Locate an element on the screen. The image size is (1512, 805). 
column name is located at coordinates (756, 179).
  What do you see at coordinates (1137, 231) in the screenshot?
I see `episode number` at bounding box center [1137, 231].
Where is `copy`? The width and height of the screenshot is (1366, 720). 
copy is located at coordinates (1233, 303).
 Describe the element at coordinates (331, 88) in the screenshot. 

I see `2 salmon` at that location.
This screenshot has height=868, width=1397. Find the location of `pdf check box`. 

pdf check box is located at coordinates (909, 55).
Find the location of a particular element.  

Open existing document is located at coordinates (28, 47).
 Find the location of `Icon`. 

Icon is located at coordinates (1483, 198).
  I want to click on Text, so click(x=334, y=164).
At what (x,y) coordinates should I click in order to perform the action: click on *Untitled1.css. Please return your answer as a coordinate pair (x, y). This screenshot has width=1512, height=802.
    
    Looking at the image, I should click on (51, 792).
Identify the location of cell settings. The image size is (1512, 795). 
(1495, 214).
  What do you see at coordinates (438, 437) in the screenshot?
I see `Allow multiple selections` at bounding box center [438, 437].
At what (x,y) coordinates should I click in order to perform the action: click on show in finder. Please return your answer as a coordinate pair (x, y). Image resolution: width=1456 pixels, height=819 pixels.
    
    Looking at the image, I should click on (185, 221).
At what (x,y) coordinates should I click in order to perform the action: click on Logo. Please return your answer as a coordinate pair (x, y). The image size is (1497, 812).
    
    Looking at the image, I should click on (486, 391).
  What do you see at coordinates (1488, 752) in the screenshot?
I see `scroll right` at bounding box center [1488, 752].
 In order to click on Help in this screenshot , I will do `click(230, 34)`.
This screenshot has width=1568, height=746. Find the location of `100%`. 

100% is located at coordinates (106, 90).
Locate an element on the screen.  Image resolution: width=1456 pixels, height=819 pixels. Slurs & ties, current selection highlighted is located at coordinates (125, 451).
• • •
Short exercise -
Render the material from its first line up to and including the line with "center [438, 437]." as a Markdown table. Use the columns Row and Line, give each line its own numbered row, and leave out blank lines.

Right answer -
| Row | Line |
|---|---|
| 1 | Locate an element on the screen. The image size is (1512, 805).  |
| 2 | column name is located at coordinates (756, 179). |
| 3 |   What do you see at coordinates (1137, 231) in the screenshot? |
| 4 | I see `episode number` at bounding box center [1137, 231]. |
| 5 | Where is `copy`? The width and height of the screenshot is (1366, 720).  |
| 6 | copy is located at coordinates (1233, 303). |
| 7 |  Describe the element at coordinates (331, 88) in the screenshot.  |
| 8 | I see `2 salmon` at that location. |
| 9 | This screenshot has height=868, width=1397. Find the location of `pdf check box`.  |
| 10 | pdf check box is located at coordinates (909, 55). |
| 11 | Find the location of a particular element.   |
| 12 | Open existing document is located at coordinates (28, 47). |
| 13 |  Find the location of `Icon`.  |
| 14 | Icon is located at coordinates (1483, 198). |
| 15 |   I want to click on Text, so click(x=334, y=164). |
| 16 | At what (x,y) coordinates should I click in order to perform the action: click on *Untitled1.css. Please return your answer as a coordinate pair (x, y). This screenshot has width=1512, height=802. |
| 17 |     Looking at the image, I should click on (51, 792). |
| 18 | Identify the location of cell settings. The image size is (1512, 795).  |
| 19 | (1495, 214). |
| 20 |   What do you see at coordinates (438, 437) in the screenshot? |
| 21 | I see `Allow multiple selections` at bounding box center [438, 437]. |